**SOURCE PASSAGE**:

****************************************

Here is a rare cross post from Fast Forward but I liked this story, and I like Firefox, and wanted to share it here. McKinsey published an interview with Mozilla's Mitchell Baker, titled Succeeding at open-source innovation. Like many people, I use Firefox (I also use Apple’s Safari) so I was especially interested. The noted that Mozilla, “relies extensively on people outside her company—not just for creative ideas, but also to develop products and make decisions. The result: Mozilla’s Firefox browser, with 150 million users, has become a rival of Microsoft’s market-leading Internet Explorer. As Firefox flourished, the process that created it became a model for participatory, open-source collaboration.” So what are the lessons?
Michell said, “our mission is about keeping the Internet safe and open, but also about building participation. We do that by setting up frameworks where people can get involved in a very decentralized fashion. These frameworks embody our values and our goals and get embedded in other people’s minds. We attract people who care about those things, and they go off and participate in the mission in a very decentralized way.”
She said that for some things at the core of their technology they must have extreme discipline. But she added, “there are lots of areas for participation—whether it’s building an extension or localizing the product or building new products—that don’t need that degree of discipline. And a key point is for people to “own” what they are doing, not in a financial or legal sense but in an emotionally committed sense that gives them a chance to decide.” To be successful they reply on a growing set of employees and volunteers from their large community.

****************************************

**DIRECTIONS**:
1 – According to the post about the Mozilla interview, how many users does the Firefox browser have?
2 – Continue the post about Mozilla's open-source approach from the point where it stops.

**DATA EXCERPTS**:
****************************************

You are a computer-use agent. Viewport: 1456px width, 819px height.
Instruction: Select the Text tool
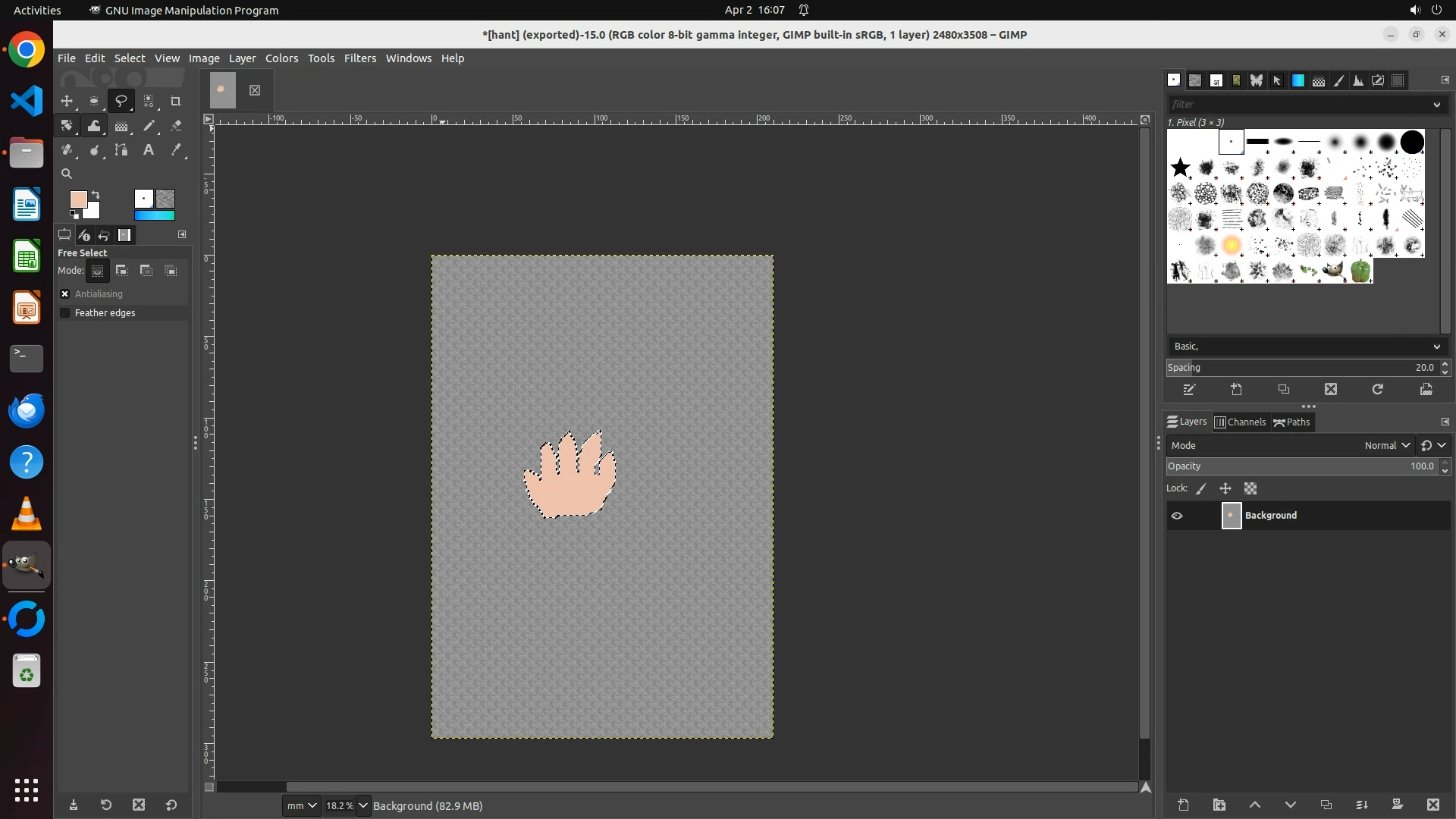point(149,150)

****************************************

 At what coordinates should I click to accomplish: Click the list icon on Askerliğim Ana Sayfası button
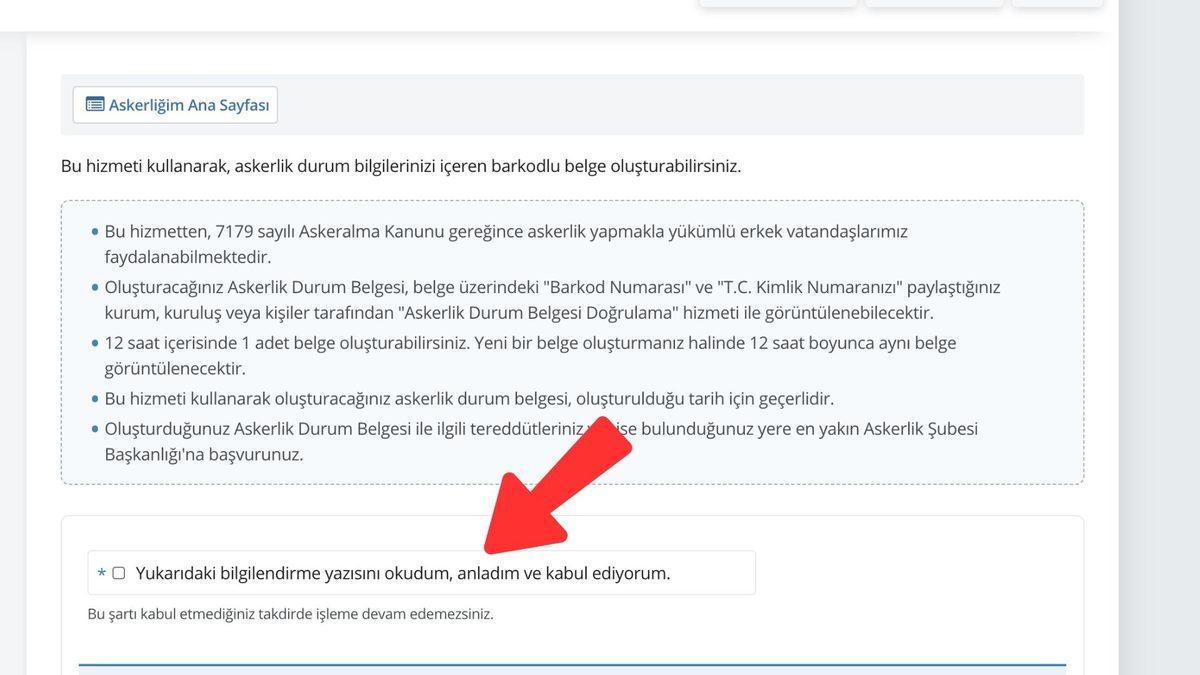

****************************************

**RESULTS**:
1 – 150 million users.

2 –
Their volunteers are motivated by a desire to keep the Internet open to cut down on abuses like spyware, pop ads, etc. Mitchell said that this participation has made a difference in the volunteers’ lives. She added, “I don’t know if you could build this degree of motivation for something that really didn’t change people’s lives, something that they weren’t emotionally committed to. But the number of people who feel that Firefox is partly theirs is very high.”
Mitchell added some important points on motivation within an organization. She said, sometimes, just giving people permission does wonders. In addition they created scaffolding for people to work from, so that even if they were not innovating themselves, other people could. All this makes a lot of sense to me and is very inspirational. There is much more in the article. The Firefox story sounds in many ways what I learned from the Obama campaign and its use of the web, staff, and volunteers, (see especially, How Barack Obama is Using Web and Enterprise 2.0 in the US Primary Campaign Through Central Desktop, Rolling Stone Magazine and More on Obama’s Use of the New Web)
Hi there Bill,
This post really helped me in researching and writing a piece on collaboration – thank you very much! I’ve tried to ping this post from my own blog, but I’m not sure how reliable pingback/trackback is, so I thought I’d say hello the old fashioned way!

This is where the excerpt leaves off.